Source text.
With Phillip’s Contemporary Art Auctions and Asian Art Week just around the corner, these three sales only account for a portion of the expected market performance in March. “Despite a slow start to 2017 and uncertainty of performance after November, the art market has yet again, taken off,” says CEO of Arthena, Madelaine D’Angelo.

A work titled “Cobourg 3+1” by Peter Doig sold for nearly $15 million during Christie’s Post-War and Contemporary sale. Doig painted a slightly smaller version of the same piece, which sold at Christie’s on March 8, 2013 for $500,000. In a period of four years, the work’s value increased by 344%, accruing $14.5 million. Whether this marks a peak for works by Peter Doig, or a benchmark as they ascend to the coveted $100 million sale, the ROI is irresistible.

Graph Based on Information from TEFAF

High returns are common in the Post-War and Contemporary sector of the art market, which is distinguished as the center for multi-million dollar prices at auction. According to TEFAF, works priced over $1 million accounted for 58% of the value in the sector but less than 1% of the number of lots sold during 2015. As in most other sectors, the bulk of transactions are in reality at much lower levels. In 2015, 90% of works sold at auction were priced below $50,000, but only made up 12% of the sector’s value. This sets up an environment where investors must predict which acquisition has the highest growth potential. How are these predictions made?

Extracted material.
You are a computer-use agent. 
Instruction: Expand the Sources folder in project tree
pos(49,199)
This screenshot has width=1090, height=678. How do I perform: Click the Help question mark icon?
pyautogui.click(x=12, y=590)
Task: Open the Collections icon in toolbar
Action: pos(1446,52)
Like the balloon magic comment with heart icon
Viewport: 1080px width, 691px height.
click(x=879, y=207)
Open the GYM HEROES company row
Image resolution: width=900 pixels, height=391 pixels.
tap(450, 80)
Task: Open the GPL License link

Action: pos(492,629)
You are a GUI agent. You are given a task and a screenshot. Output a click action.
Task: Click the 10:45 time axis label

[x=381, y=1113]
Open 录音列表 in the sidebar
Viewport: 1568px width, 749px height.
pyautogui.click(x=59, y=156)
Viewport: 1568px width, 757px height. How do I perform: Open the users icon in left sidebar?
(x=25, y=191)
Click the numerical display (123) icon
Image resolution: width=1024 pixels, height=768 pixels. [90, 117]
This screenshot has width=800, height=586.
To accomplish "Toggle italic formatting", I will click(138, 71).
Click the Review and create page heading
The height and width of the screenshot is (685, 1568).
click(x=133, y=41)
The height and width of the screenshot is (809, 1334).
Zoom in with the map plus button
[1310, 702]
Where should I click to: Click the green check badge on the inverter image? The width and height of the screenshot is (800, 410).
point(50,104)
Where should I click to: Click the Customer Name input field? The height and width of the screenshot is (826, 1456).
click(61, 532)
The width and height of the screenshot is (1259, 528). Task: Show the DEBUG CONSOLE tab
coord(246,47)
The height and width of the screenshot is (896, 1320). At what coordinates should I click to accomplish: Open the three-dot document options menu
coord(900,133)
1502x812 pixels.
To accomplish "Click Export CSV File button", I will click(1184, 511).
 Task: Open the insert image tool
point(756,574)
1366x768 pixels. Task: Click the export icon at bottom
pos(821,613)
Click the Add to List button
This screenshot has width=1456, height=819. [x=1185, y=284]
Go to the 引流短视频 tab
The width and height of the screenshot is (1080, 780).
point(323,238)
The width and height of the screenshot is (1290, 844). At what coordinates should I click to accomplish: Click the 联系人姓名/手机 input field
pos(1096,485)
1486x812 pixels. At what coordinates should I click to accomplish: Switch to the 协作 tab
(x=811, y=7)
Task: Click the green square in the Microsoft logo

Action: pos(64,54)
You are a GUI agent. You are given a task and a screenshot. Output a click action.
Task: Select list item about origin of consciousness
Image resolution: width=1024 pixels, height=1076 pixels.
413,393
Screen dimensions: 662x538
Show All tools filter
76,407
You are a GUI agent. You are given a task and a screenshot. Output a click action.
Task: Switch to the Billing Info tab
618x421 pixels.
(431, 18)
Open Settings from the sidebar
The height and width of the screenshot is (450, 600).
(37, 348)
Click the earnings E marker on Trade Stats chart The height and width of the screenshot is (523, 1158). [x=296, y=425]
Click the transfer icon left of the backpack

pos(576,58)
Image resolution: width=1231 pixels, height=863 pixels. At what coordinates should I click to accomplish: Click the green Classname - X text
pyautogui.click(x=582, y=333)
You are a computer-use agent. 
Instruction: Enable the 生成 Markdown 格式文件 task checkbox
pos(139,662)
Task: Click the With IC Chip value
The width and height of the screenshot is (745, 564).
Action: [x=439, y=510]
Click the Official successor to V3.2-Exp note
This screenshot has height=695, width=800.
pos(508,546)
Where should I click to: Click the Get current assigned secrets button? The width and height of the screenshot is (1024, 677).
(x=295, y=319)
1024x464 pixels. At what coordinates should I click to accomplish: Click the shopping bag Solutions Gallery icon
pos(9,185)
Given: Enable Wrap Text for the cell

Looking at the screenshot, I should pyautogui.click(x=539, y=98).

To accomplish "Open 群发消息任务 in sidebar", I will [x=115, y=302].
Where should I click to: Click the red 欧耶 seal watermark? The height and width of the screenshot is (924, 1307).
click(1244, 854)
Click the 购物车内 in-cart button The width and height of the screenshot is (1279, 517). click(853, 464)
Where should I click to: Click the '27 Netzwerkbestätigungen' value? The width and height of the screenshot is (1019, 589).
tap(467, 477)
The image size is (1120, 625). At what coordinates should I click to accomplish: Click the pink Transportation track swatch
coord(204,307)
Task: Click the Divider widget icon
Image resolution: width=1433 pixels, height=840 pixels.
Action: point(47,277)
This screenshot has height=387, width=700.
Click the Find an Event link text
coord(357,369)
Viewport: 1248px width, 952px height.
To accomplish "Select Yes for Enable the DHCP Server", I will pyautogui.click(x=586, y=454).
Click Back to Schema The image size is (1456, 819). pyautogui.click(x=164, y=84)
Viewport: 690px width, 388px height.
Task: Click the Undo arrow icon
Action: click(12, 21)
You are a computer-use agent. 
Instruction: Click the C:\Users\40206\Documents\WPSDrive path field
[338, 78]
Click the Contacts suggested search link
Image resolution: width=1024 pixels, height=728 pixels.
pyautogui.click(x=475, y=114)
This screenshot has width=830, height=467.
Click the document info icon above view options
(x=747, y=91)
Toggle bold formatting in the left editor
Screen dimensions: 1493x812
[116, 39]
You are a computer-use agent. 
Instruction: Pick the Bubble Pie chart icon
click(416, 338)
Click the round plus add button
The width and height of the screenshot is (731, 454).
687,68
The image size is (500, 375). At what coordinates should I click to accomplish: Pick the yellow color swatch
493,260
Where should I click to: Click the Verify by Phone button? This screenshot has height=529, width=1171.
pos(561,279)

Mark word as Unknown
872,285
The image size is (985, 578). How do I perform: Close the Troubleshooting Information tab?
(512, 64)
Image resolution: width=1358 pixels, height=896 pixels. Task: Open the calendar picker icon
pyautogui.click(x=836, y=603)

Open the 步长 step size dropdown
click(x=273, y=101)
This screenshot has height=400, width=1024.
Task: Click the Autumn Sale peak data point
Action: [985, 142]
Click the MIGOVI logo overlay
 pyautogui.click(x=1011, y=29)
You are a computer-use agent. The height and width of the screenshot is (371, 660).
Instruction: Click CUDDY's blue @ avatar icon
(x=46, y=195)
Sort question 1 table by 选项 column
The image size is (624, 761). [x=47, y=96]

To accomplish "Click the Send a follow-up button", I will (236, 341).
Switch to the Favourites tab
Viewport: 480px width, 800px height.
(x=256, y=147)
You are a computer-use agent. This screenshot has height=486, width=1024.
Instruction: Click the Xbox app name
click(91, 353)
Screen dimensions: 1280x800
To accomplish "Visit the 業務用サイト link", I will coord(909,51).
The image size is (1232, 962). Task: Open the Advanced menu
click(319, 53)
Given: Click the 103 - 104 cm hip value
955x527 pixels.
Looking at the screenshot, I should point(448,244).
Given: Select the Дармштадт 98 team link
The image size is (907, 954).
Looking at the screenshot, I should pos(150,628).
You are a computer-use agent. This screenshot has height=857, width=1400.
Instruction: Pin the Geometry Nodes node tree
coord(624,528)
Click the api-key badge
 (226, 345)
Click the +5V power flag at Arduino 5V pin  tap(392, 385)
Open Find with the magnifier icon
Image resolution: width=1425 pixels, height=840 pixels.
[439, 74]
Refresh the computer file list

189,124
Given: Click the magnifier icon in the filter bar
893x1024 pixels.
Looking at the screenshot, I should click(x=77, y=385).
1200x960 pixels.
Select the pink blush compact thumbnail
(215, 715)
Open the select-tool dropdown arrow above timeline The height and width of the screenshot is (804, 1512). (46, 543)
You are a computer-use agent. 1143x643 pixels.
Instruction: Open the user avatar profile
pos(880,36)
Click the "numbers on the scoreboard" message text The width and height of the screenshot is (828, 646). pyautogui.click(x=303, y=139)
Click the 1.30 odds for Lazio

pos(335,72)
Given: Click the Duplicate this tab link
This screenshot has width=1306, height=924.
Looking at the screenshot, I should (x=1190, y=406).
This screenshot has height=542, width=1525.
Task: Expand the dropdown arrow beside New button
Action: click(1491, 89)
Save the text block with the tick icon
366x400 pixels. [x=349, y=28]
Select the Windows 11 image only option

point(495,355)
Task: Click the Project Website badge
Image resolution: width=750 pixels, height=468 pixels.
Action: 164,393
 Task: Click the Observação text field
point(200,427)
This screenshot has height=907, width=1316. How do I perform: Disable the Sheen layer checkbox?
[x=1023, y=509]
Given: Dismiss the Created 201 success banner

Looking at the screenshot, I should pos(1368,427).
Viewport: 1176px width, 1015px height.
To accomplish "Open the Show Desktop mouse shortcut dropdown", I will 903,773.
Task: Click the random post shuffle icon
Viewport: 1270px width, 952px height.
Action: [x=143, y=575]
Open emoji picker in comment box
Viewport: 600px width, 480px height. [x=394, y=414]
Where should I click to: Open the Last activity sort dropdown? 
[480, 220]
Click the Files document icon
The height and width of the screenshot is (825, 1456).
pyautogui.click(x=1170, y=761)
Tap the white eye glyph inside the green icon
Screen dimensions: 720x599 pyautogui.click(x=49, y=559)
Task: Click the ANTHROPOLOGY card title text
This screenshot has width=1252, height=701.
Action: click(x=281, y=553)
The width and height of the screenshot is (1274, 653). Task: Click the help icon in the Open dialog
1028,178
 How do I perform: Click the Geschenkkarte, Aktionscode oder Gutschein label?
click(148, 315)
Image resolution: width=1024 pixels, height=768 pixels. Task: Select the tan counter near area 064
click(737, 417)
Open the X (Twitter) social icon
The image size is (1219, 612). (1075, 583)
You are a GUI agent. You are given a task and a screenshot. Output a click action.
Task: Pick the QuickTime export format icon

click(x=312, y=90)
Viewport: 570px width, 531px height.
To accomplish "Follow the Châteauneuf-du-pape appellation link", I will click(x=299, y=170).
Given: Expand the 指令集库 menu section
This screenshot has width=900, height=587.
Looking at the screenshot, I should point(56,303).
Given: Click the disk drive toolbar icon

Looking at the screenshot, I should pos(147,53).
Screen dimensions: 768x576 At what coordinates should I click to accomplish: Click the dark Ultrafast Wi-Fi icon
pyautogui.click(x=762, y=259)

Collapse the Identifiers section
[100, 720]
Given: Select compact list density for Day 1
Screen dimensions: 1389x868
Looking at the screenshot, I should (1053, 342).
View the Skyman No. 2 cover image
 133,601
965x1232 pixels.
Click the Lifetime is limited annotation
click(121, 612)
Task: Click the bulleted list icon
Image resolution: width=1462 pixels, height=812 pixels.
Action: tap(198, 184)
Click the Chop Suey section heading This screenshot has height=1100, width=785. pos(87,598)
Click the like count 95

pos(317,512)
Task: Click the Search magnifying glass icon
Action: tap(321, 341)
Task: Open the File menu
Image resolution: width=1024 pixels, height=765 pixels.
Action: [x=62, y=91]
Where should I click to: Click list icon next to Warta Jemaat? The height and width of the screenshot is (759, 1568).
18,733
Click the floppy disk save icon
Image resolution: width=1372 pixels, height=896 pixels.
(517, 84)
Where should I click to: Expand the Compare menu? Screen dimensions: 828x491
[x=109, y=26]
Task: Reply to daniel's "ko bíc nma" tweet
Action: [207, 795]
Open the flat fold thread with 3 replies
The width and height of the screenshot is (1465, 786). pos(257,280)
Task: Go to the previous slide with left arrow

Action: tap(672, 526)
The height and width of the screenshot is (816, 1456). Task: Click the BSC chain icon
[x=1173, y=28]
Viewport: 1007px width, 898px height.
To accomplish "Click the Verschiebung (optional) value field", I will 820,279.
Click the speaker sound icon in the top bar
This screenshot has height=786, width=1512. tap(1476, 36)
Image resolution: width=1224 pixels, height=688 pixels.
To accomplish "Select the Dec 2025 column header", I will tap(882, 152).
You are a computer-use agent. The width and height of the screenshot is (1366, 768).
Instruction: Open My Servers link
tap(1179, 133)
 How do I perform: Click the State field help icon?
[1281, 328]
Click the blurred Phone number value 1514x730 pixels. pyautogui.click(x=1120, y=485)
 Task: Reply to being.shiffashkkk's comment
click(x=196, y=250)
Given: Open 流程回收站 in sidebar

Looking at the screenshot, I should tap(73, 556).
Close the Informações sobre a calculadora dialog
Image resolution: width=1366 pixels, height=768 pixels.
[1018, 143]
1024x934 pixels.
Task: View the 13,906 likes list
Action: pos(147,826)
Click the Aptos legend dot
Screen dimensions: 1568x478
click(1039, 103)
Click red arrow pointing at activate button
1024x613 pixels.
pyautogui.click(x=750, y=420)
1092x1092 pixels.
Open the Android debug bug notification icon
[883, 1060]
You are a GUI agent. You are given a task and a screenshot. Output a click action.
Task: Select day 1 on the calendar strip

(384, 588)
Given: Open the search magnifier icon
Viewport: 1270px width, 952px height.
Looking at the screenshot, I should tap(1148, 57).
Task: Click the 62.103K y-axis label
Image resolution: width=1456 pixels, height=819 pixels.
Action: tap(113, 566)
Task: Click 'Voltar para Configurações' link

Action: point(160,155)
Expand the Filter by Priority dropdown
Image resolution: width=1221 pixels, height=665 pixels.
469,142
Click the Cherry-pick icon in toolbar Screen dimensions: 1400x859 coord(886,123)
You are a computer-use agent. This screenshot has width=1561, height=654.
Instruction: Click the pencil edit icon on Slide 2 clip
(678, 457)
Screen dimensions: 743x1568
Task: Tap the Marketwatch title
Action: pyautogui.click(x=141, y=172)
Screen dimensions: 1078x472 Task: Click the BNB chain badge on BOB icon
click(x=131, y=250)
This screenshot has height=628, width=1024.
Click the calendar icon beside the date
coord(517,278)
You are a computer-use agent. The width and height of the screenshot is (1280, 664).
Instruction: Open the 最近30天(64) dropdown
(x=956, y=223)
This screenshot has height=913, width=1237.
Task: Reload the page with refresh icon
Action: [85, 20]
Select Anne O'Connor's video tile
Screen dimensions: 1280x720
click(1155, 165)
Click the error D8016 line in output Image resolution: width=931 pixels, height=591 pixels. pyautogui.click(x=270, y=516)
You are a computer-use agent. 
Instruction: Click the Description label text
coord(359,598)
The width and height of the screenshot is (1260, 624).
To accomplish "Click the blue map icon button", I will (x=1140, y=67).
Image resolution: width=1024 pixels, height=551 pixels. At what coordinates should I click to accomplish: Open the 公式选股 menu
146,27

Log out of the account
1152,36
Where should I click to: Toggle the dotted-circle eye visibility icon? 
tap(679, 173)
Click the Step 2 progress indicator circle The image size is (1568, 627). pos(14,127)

Requirement. Please copy the passage on the art market word for word, beginning at the words "A work titled" and stopping after "ROI is irresistible.". The data has nothing to do with this.

Final answer.
A work titled “Cobourg 3+1” by Peter Doig sold for nearly $15 million during Christie’s Post-War and Contemporary sale. Doig painted a slightly smaller version of the same piece, which sold at Christie’s on March 8, 2013 for $500,000. In a period of four years, the work’s value increased by 344%, accruing $14.5 million. Whether this marks a peak for works by Peter Doig, or a benchmark as they ascend to the coveted $100 million sale, the ROI is irresistible.